A new paper penned by researchers from Google DeepMind, ETH Zurich, University of Washington, OpenAI, and McGill University reveals that OpenAI and Google's AI models have been cracked open.
The new paper reveals that thirteen computer scientists from the aforementioned locations were able to launch an attack on OpenAI and Google's closed AI services, and this attack resulted in the revealing of a significant hidden portion of the underlying transformer models. More specifically, the attack revealed the embedding projection layer of a transformer model through API queries. Notably, the attack technique was originally proposed back in 2016 and has since been built upon to achieve the breaking of OpenAI and Google's AI models.

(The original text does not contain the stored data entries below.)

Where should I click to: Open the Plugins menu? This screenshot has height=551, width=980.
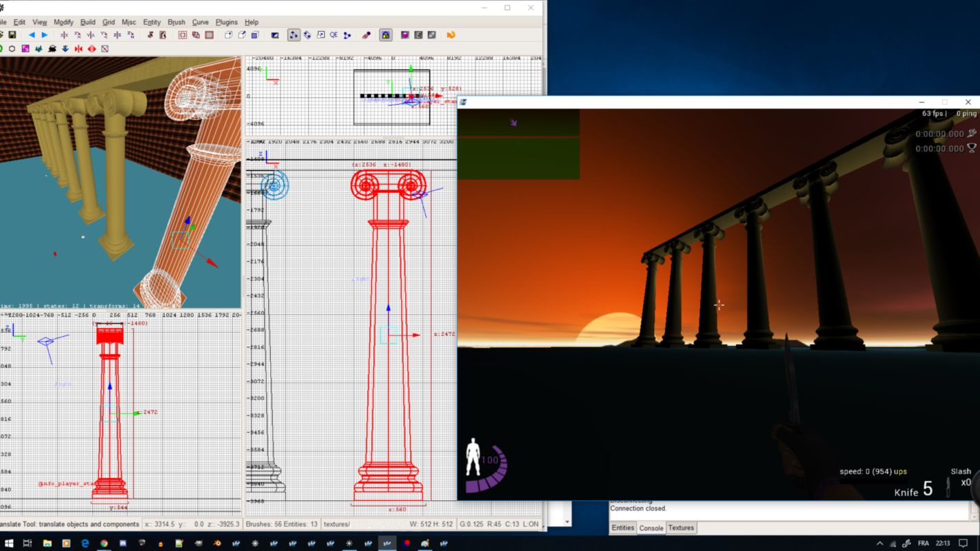pyautogui.click(x=226, y=22)
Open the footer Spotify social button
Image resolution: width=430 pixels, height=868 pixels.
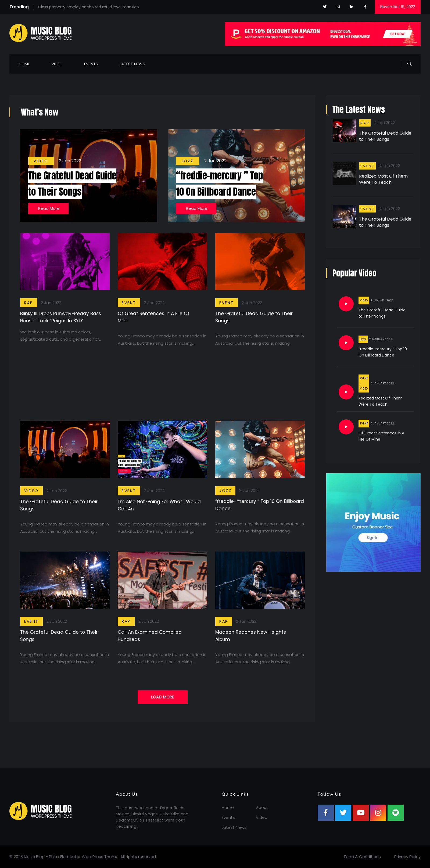tap(395, 812)
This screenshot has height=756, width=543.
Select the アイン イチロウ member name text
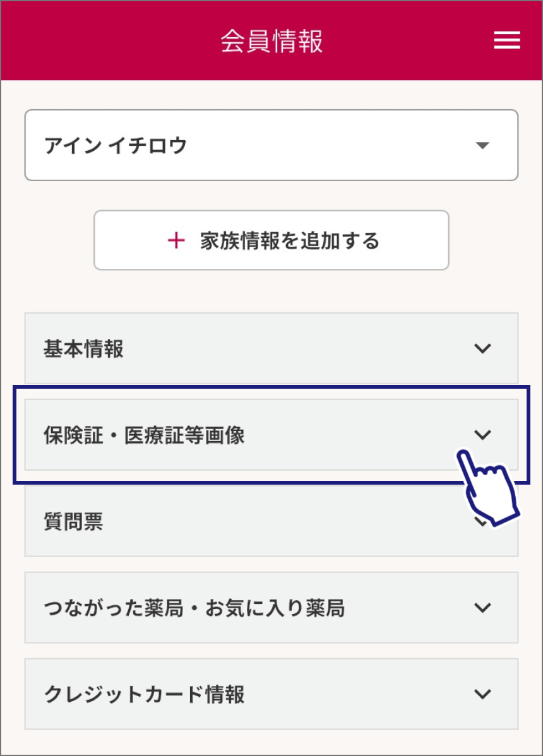point(116,146)
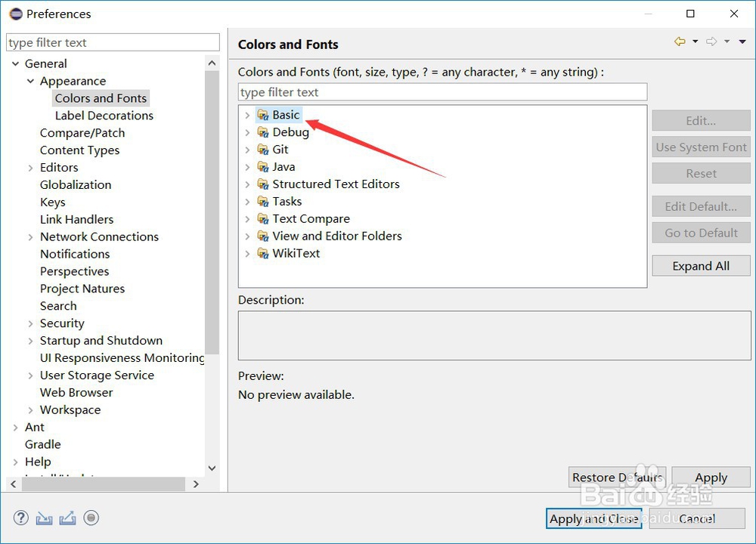The image size is (756, 544).
Task: Focus the Colors and Fonts filter field
Action: 442,92
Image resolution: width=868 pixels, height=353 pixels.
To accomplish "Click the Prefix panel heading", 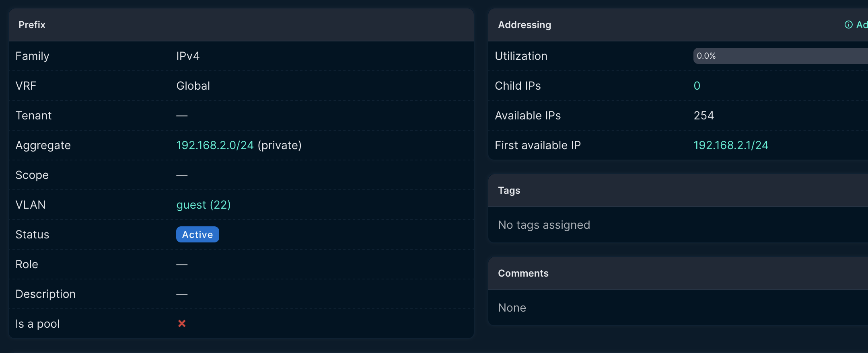I will click(x=32, y=25).
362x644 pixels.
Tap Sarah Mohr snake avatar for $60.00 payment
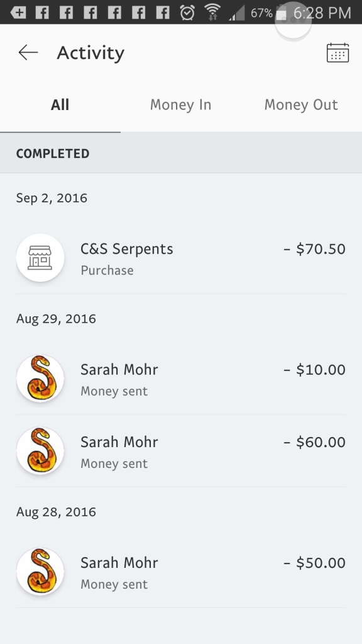click(x=40, y=450)
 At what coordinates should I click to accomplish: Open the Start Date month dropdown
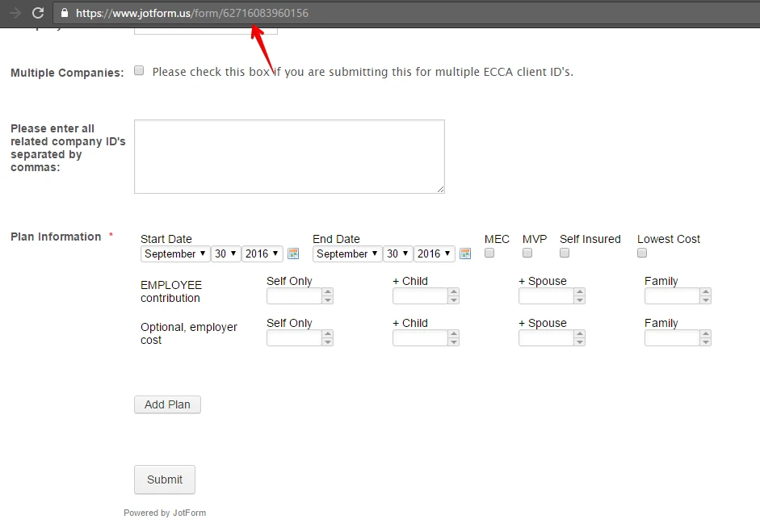click(x=174, y=253)
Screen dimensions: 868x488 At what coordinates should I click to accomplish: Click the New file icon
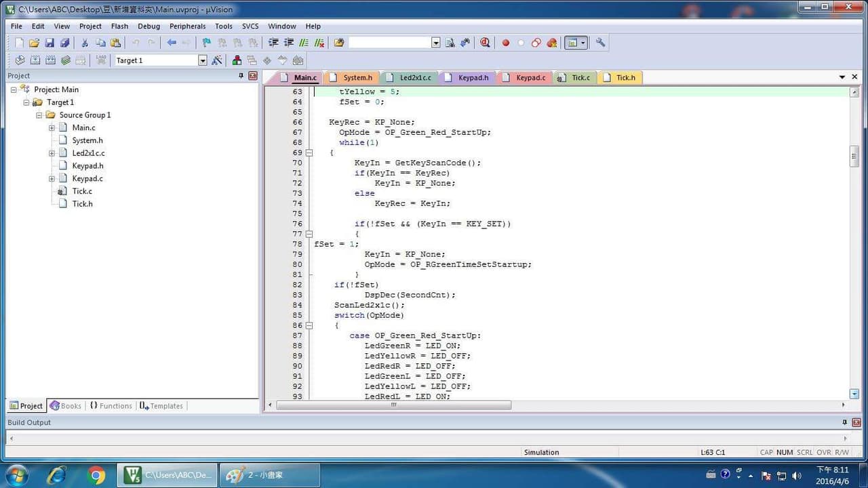19,43
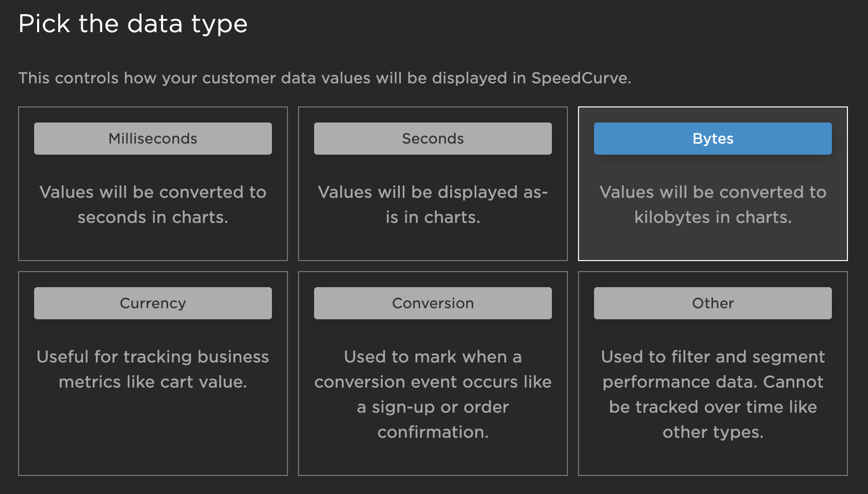The height and width of the screenshot is (494, 868).
Task: Click the highlighted Bytes button
Action: [x=712, y=139]
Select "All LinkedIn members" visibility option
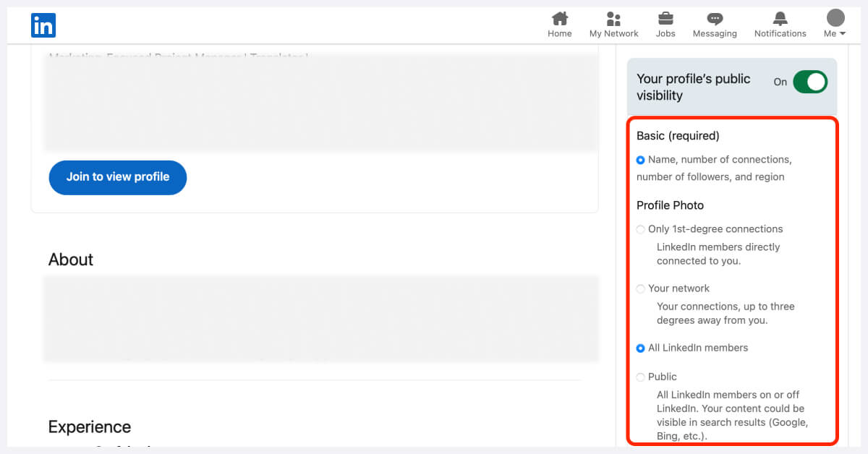868x454 pixels. [x=640, y=348]
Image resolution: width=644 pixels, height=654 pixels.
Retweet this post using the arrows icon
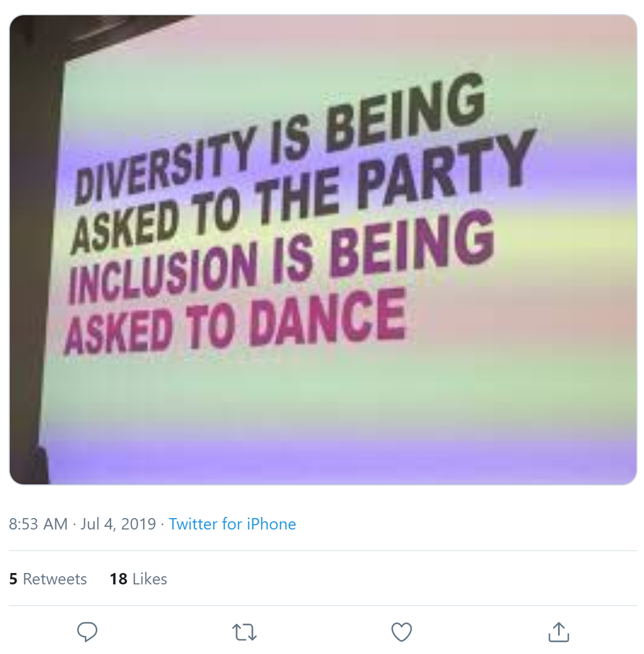click(244, 632)
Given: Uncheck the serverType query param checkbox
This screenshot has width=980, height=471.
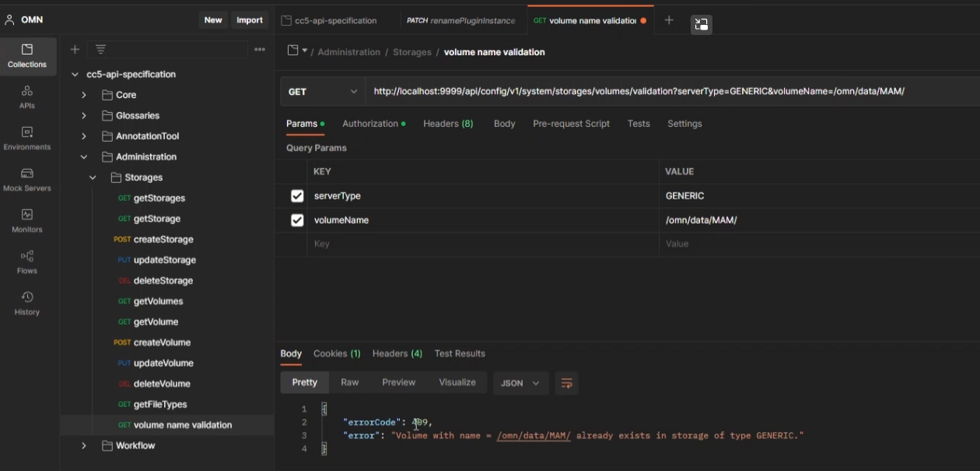Looking at the screenshot, I should point(297,196).
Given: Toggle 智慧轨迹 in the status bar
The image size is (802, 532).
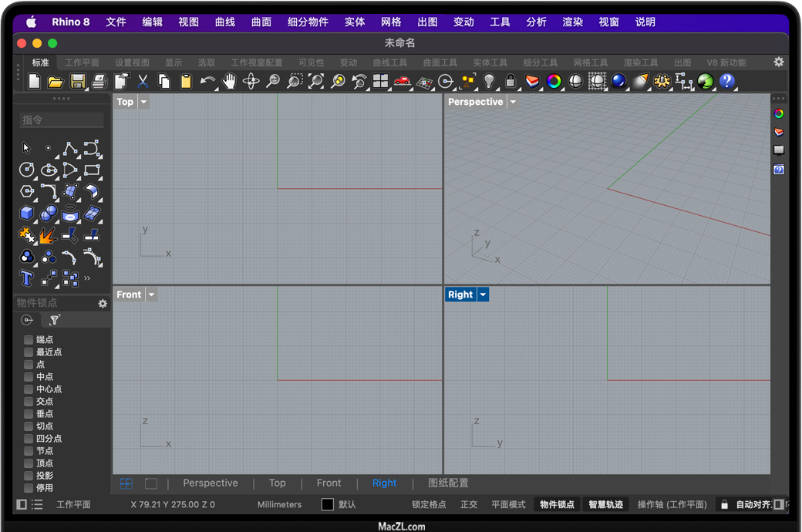Looking at the screenshot, I should (605, 504).
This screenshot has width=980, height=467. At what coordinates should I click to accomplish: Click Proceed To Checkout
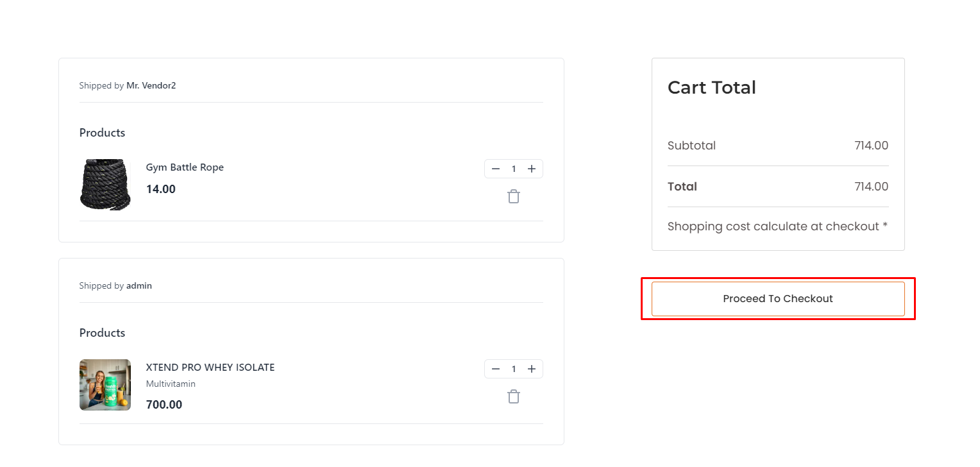pyautogui.click(x=778, y=298)
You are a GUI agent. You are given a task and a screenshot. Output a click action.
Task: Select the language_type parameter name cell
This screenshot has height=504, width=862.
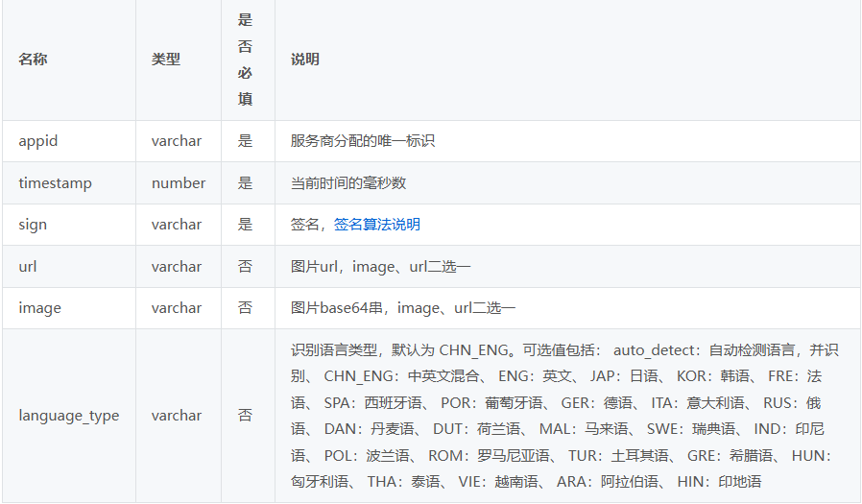(x=69, y=416)
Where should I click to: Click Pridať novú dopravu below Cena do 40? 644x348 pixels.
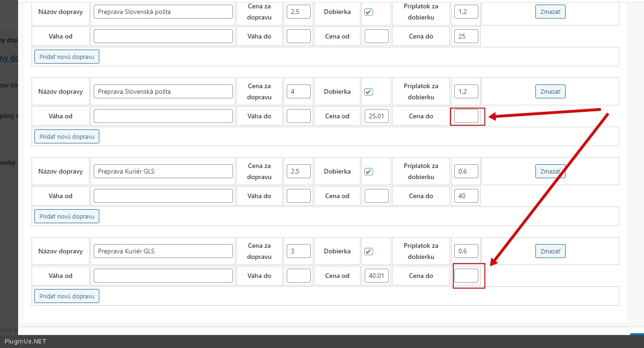coord(67,216)
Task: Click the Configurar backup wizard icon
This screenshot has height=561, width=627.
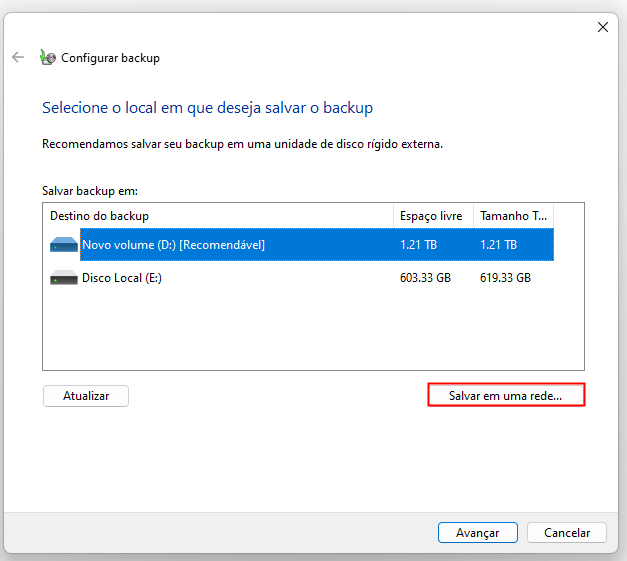Action: [48, 58]
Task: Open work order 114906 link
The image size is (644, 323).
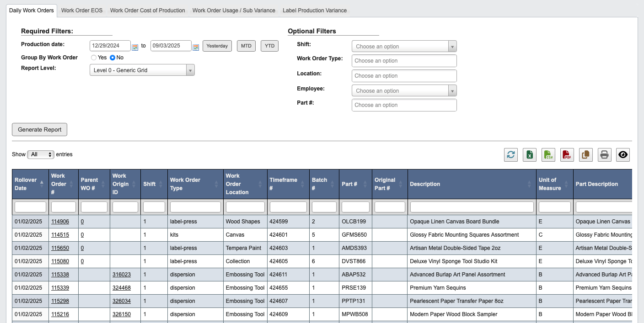Action: 60,221
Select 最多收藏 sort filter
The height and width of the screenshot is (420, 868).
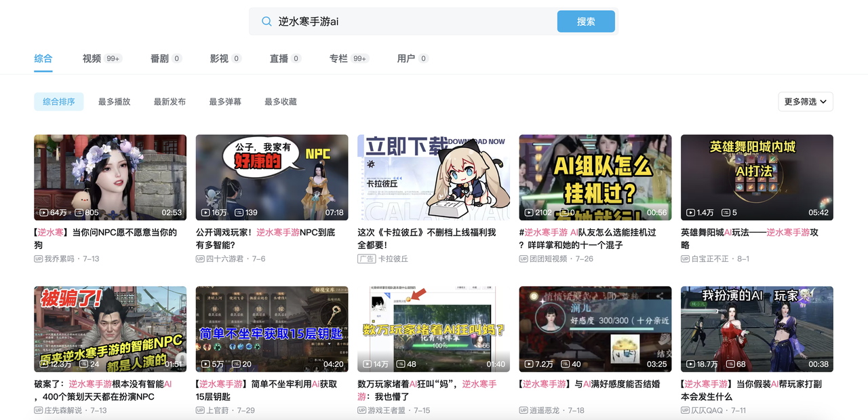coord(281,102)
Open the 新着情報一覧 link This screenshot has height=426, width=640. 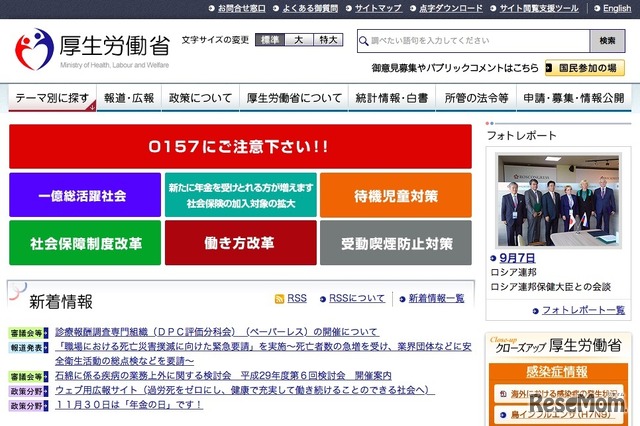point(436,299)
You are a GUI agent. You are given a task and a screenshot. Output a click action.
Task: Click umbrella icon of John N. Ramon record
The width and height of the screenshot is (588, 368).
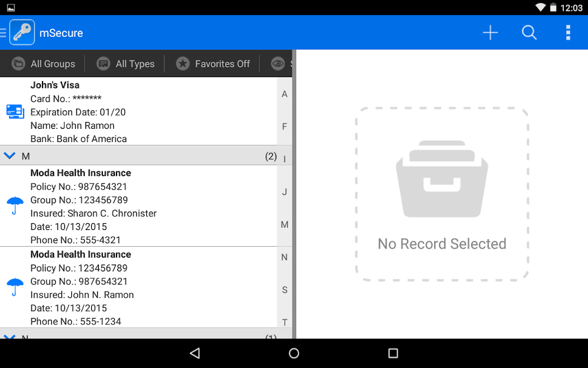(x=15, y=288)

The team made Google and OpenAI aware of their infiltration, which both companies responded to by implementing mitigation techniques for that specific type of attack. Furthermore, the team decided not to publish their findings online, which would have been the exact size of OpenAI's GPT-3.5-turbo model, as this information was deemed harmful to the product since bad actors would learn aspects of the model, such as total parameter count, weight, size, etc.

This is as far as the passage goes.